(begin)

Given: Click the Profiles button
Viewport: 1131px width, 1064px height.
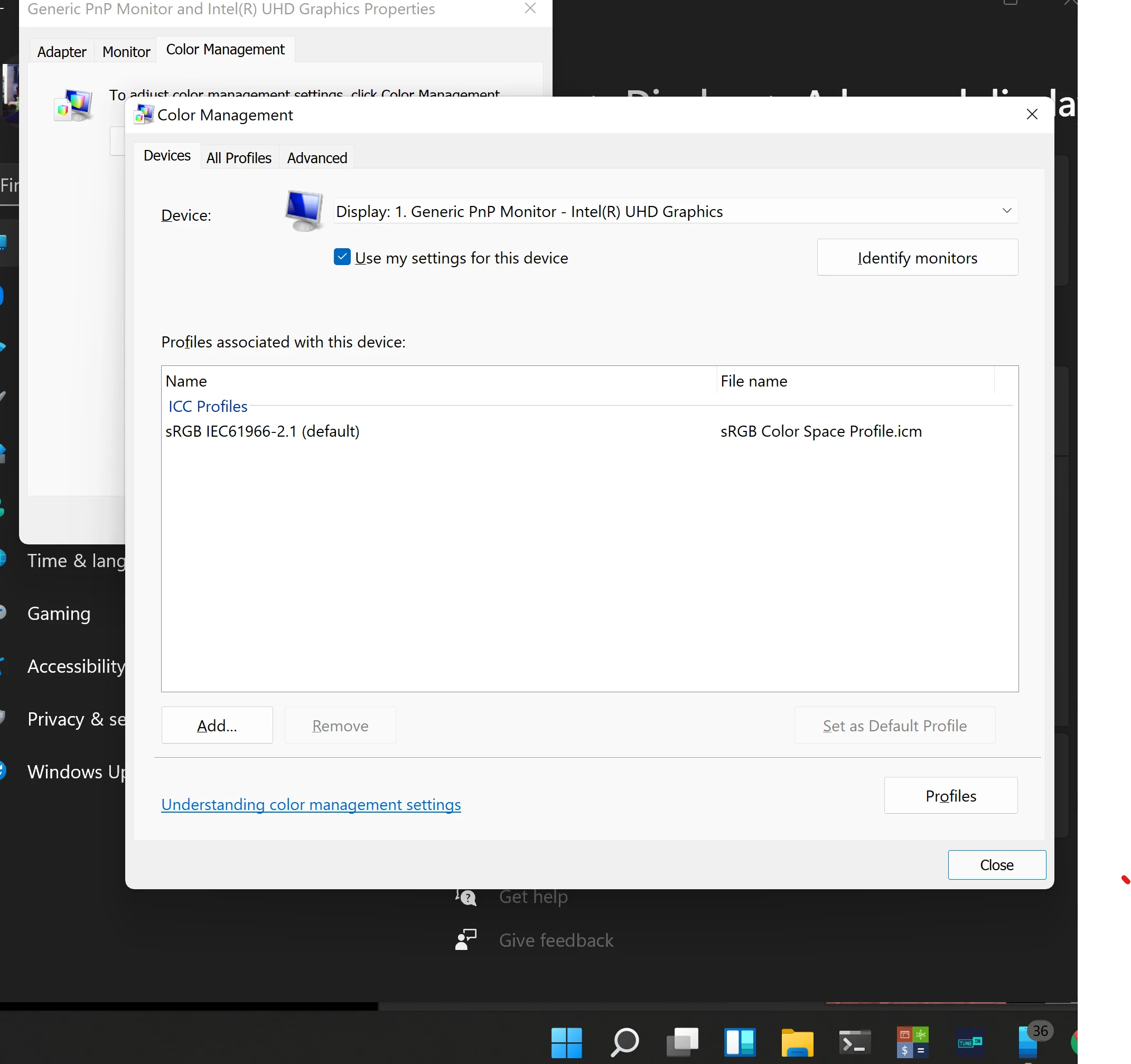Looking at the screenshot, I should pyautogui.click(x=950, y=795).
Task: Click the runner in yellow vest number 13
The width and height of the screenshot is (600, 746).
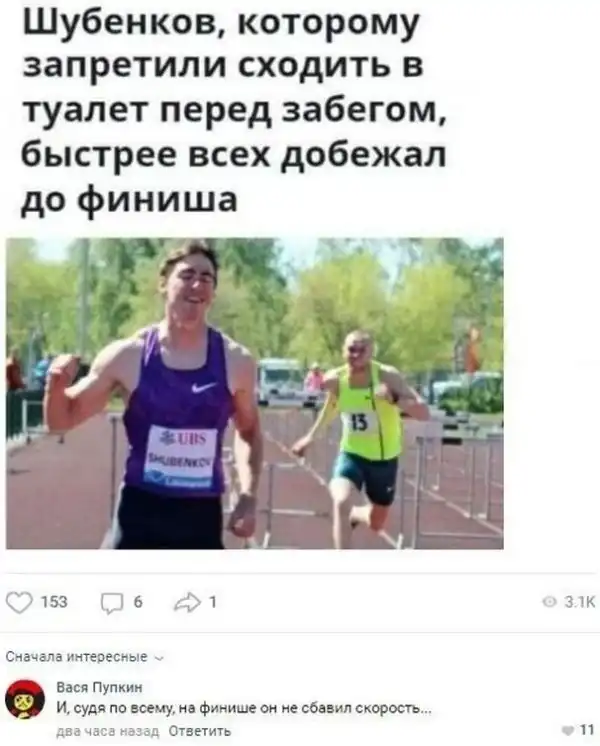Action: coord(364,438)
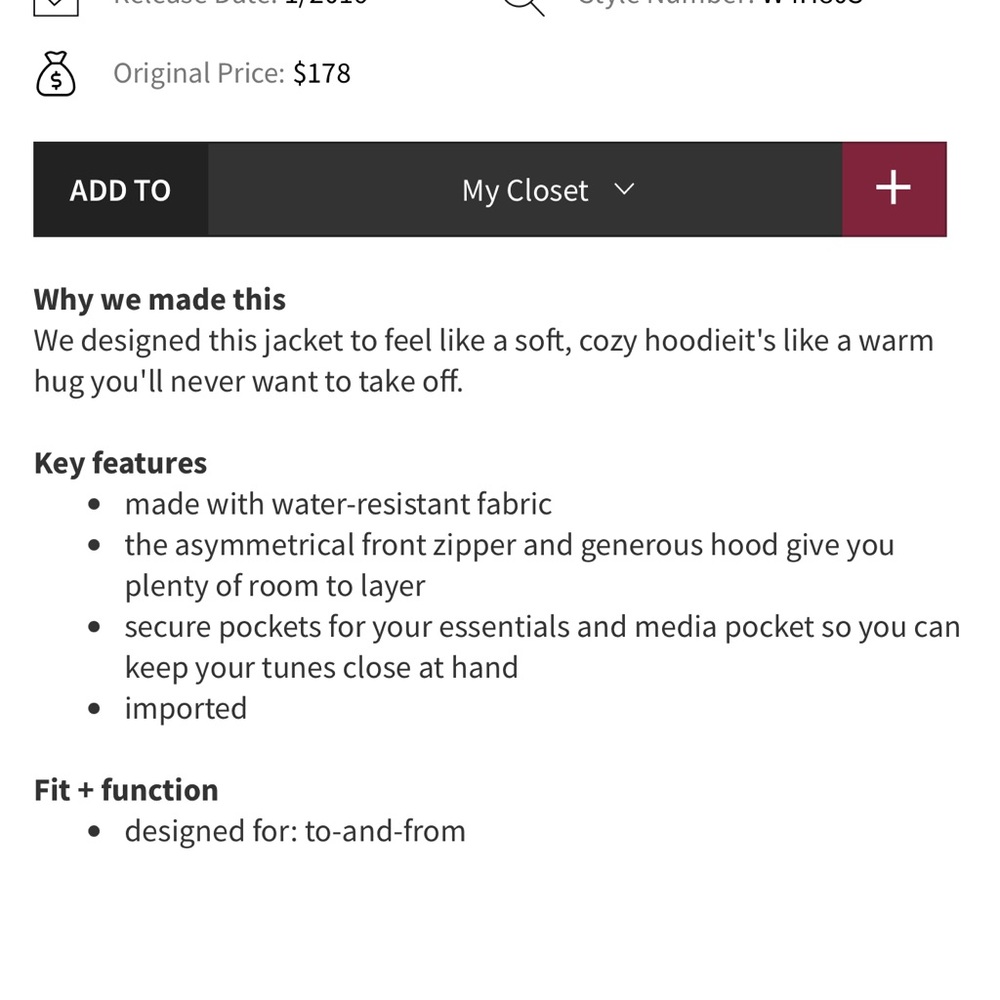Screen dimensions: 1000x1000
Task: Click the release date icon at top left
Action: pos(56,6)
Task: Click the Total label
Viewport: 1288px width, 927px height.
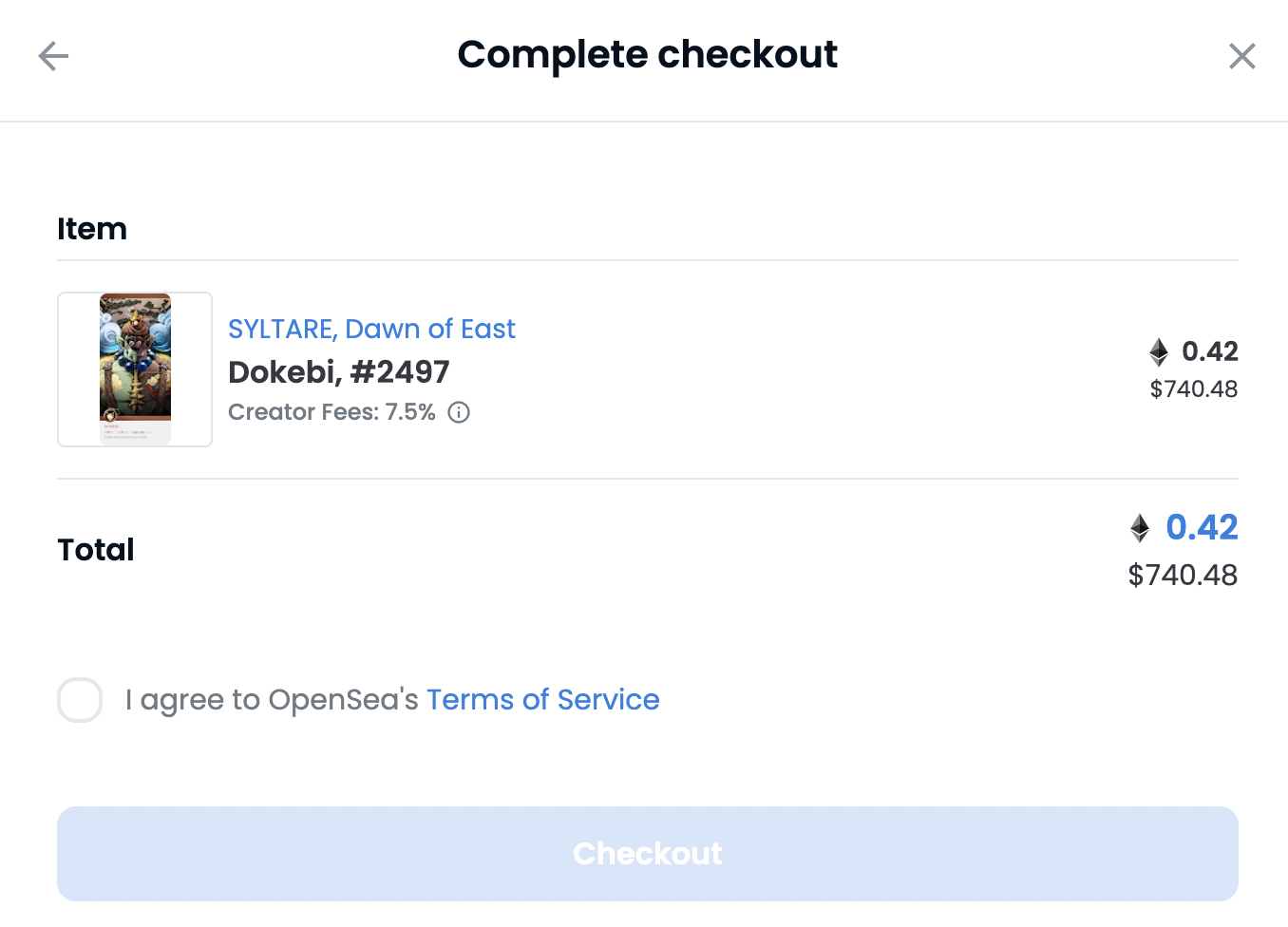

(end)

▸ Short exercise
Copy out the material above word for word, leaving out the pictures.

▸ Finished task
Given: Click the Profiles button
Viewport: 1131px width, 1064px height.
Looking at the screenshot, I should pyautogui.click(x=950, y=795).
Task: Click the runner in yellow vest number 13
The width and height of the screenshot is (600, 746).
Action: coord(364,438)
Screen dimensions: 1000x1000
Task: Click the release date icon at top left
Action: pos(56,6)
Task: Click the Total label
Viewport: 1288px width, 927px height.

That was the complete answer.